TA of Equities Intraday.

Discussion in 'Strategy Building' started by Bogwaluth, Jun 24, 2006.

  1. So I am one month into my venture as a day trader. It's hard.

    I was gross positive, but the VIG got me. (I think my bookie may be nicer, LOL!) So, lost money. I am cool with that. Somedays I can't pull the trigger, so I flip the SPY and just randomly buy/sell to get the monkey off my back.

    I am learning to read the tape (I want to) so it's taking me a bit longer. I thought to myself, I could trade stocks using TA in the mean time to make some cash (or at least help).

    I find Intraday Stock charts rather messy. I don't know which time frame to use (been using 1min and 5min), Thought I could trade the SPY, but it's only had a few nice days my TA is intermediate trend following.

    Is it me or do most equities just fail around during the day? Still doing my homework, so not too worried.

    Couple ?s

    Do you have any thoughts on a good range method ( not an actual method, just point in a direction)?

    Does TA work intraday on equities? Which time frame is best?

    Is their a software co that will have years worth of intraday equity charts?

    TIA

    B
     
  2. B -

    Good luck to you, first of all.

    I suspect you need a plan. Your own plan.

    You say you do not like scalping. That should point you in a direction of longer term trading. That should take care of the problem of commissions eating up any profits you may enjoy.

    You seem to be searching for some answers. You are therefore ahead of the game.

    Things to think about:

    1. Have a plan that you believe in (preferably, one that you've backtested), and that you can follow. If your plan calls for no trades for a day, or a week, don't trade.

    2. Preserve your capital by following your plan.

    3. Know where you're going to get out. Honor your stops. Be happy when your stops are hit.

    4. Have an exit strategy that lets you maximize your gains. You can and will go broke by taking profits that are too small relative to your stops.

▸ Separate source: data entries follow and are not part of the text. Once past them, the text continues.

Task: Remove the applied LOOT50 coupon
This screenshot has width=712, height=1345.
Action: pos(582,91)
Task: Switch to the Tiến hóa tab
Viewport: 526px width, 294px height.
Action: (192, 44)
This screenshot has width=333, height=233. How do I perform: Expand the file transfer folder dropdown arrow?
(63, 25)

    5. Your actual strategy is of far less importance than points 1-4.


    If you are serious about strategy trading, get eSignal or TradeStation, and write some basic code to start testing your ideas.

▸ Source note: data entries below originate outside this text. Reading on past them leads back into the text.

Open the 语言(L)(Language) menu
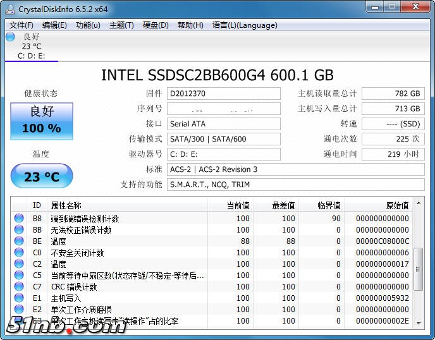Image resolution: width=435 pixels, height=340 pixels. click(x=245, y=25)

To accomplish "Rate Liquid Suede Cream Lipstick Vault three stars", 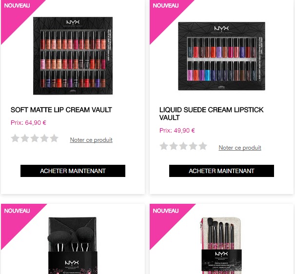I will (183, 146).
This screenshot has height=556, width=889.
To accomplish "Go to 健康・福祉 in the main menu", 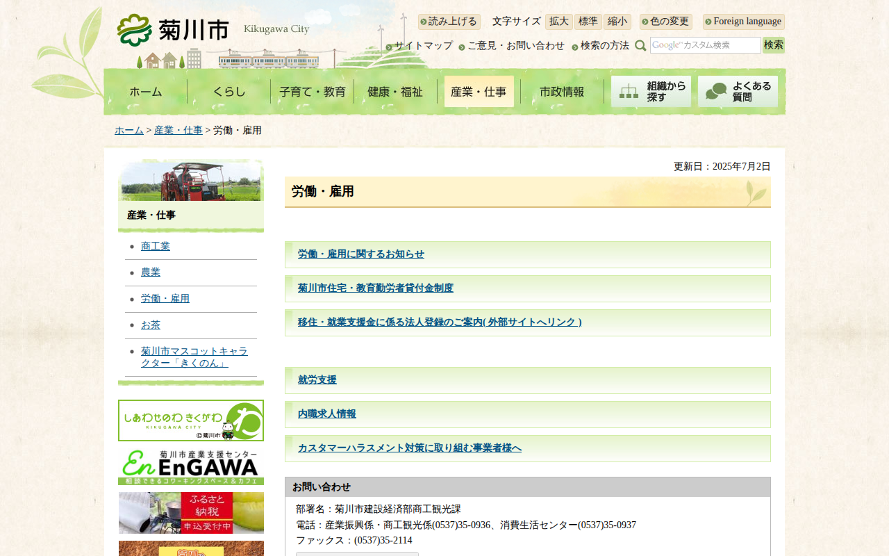I will tap(395, 92).
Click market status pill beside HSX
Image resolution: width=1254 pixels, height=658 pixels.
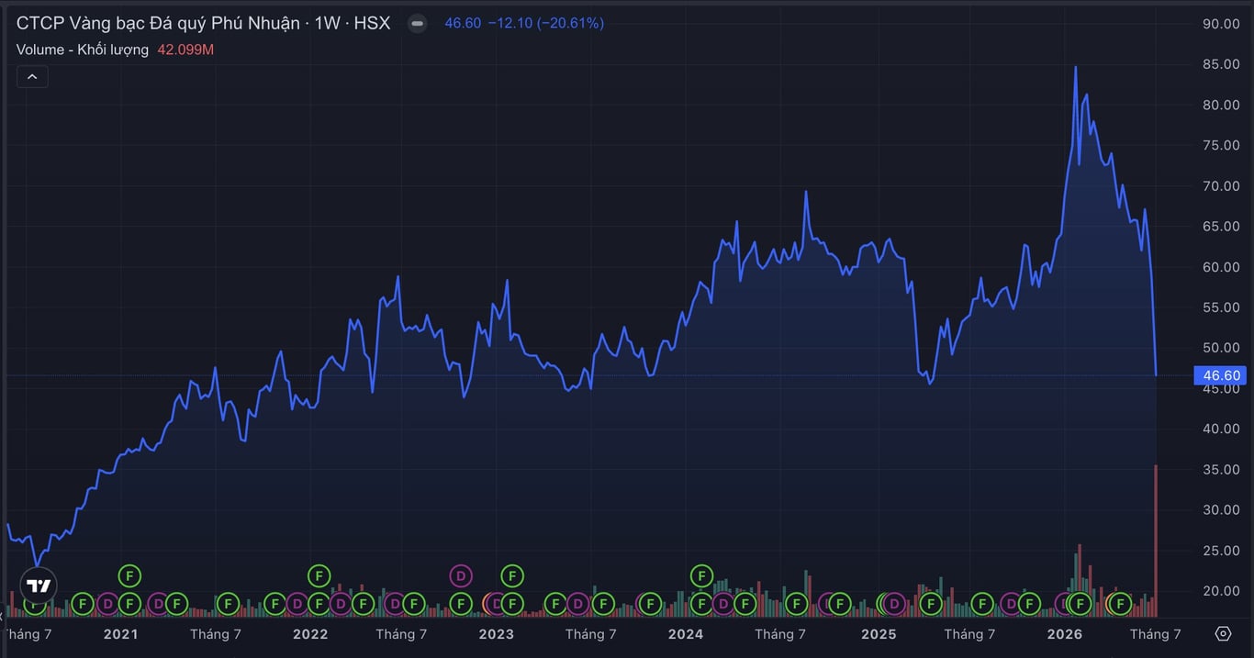point(418,24)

    You seem to be interested in range trading, so why not start there?

    Best of luck.

    Thunderous
     
  3. Specifuckally what TA are you using? Then perhaps we can help.
     
  4. At the moment I use 3 MAs, breakouts of support and resistence and, volume studies when things move in one direction quickly (looking for the final rise or drop to catch the reverse). For some reason these things work better on a daily chart than an intraday chart.

    I also look for pullbacks based on swings in a trend. All kind of simple.

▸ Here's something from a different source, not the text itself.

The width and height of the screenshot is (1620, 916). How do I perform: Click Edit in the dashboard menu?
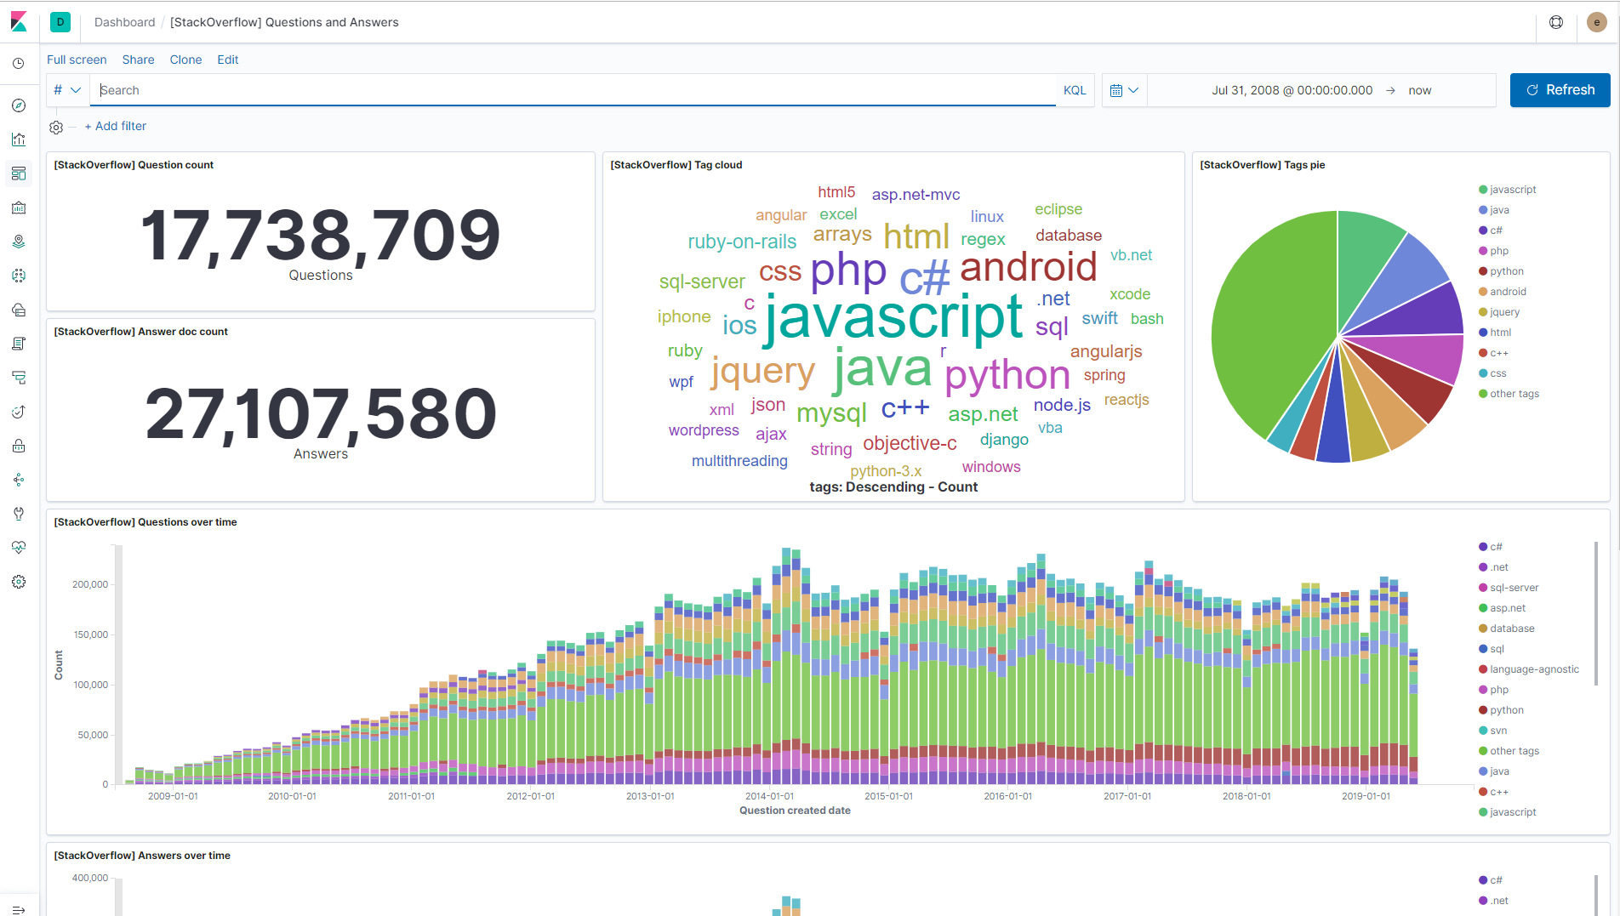[227, 60]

    I also position size based on original risk and use trailing stops for those just in case moments.

    I guess the real secret to my trading is the risk management. I don't think I am smart enough to call tops and bottoms, but I am patient enough to just let things run and I never adjust my stops against me.

    I have tried just about every TA indicator in the universe and they work and don't just about close to 50-50. The one thing that keeps me going is that I know, no matter what....price moves and I just need to get some of that movement.

    Like I said works fairly well on a longer time frame, just having trouble on the intraday.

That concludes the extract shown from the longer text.